Why don't generators execute until first yield?

[castironpi at gmail.com]

On May 7, 7:37 am, Marco Mariani <ma... at sferacarta.com> wrote:
> Duncan Booth wrote:
> > Perhaps if you'd copied all of my code (including the decorator that was
> > the whole point of it)...
>
> Sure, I missed the point. Python's > symbols become quoting levels and
> mess up messages.
>
> Anyway, I would loathe to start execution of a generator before starting
> to iterate through it.

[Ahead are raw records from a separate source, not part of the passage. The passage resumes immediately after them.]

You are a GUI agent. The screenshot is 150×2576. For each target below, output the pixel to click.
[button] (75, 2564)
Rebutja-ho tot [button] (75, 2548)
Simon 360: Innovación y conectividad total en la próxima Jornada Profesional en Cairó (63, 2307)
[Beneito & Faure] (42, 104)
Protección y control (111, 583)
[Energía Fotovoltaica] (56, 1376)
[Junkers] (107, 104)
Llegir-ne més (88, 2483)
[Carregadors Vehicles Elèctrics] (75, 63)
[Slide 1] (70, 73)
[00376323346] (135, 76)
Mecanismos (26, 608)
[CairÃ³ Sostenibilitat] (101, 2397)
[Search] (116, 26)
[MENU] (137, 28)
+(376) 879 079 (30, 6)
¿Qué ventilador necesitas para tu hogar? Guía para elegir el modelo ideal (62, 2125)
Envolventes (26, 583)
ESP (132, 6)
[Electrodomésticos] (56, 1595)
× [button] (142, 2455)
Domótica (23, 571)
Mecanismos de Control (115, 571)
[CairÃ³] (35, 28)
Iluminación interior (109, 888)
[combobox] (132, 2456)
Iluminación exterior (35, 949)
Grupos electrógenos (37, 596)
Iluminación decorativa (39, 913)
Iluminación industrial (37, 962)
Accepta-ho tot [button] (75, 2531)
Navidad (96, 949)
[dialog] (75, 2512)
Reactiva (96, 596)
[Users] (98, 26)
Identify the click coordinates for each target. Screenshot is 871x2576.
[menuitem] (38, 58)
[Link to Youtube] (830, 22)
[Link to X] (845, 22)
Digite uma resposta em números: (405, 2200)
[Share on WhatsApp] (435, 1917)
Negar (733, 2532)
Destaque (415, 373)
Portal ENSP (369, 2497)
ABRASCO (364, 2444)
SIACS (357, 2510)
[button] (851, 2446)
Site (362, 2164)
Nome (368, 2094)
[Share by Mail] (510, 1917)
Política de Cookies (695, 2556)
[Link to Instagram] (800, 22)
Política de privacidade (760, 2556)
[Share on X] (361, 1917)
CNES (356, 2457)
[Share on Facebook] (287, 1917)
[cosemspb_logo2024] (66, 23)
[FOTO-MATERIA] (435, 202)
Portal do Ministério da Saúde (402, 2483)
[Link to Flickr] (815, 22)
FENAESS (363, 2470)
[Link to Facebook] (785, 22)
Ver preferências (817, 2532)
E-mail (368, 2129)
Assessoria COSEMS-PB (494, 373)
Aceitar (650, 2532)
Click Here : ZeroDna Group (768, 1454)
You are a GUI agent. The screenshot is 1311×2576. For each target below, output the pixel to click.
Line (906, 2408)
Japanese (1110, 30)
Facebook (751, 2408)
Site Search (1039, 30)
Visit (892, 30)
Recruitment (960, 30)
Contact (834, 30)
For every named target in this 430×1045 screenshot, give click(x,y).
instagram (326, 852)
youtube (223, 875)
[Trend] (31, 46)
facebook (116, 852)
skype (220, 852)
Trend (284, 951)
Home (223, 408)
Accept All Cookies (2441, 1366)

Especially when generators are passed around.
> The current behavior makes perfect sense.

Question:

>>> def f( ):
...     print 0
...     while 1:
...             yield 1
...
>>> g= f( )
>>> g.next( )
0
1
>>> g.next( )
1
>>> g.next( )
1

This might fit the bill:

>>> def dropfirst( h ):
...     h.next( )
...     return h
...
>>> g= dropfirst( f( ) )
0
>>> g.next( )
1
>>> g.next( )
1
>>> g.next( )
1

However as dropfirst is dropping a value, both caller -and- cally have
to designate a/the exception.  Hold generators are better "first-
dropped", and you hold 'next' inherently causes side effects.  @greedy
(from earlier) frees the caller of a responsibility/obligation.

What can follow without a lead?

The definitions may lean harder on the 'generation' as prior to the
'next': generators inherently don't cause side effects.

Or hold, first-dropped is no exception:

>>> special= object( )
>>> def f( ):
...     print 0
...     yield special
...     while 1:
...             yield 1
...
>>> g= f( )
>>> g.next( )
0
<object object at 0x00980470>
>>> g.next( )
1
>>> g.next( )
1
>>> g.next( )
1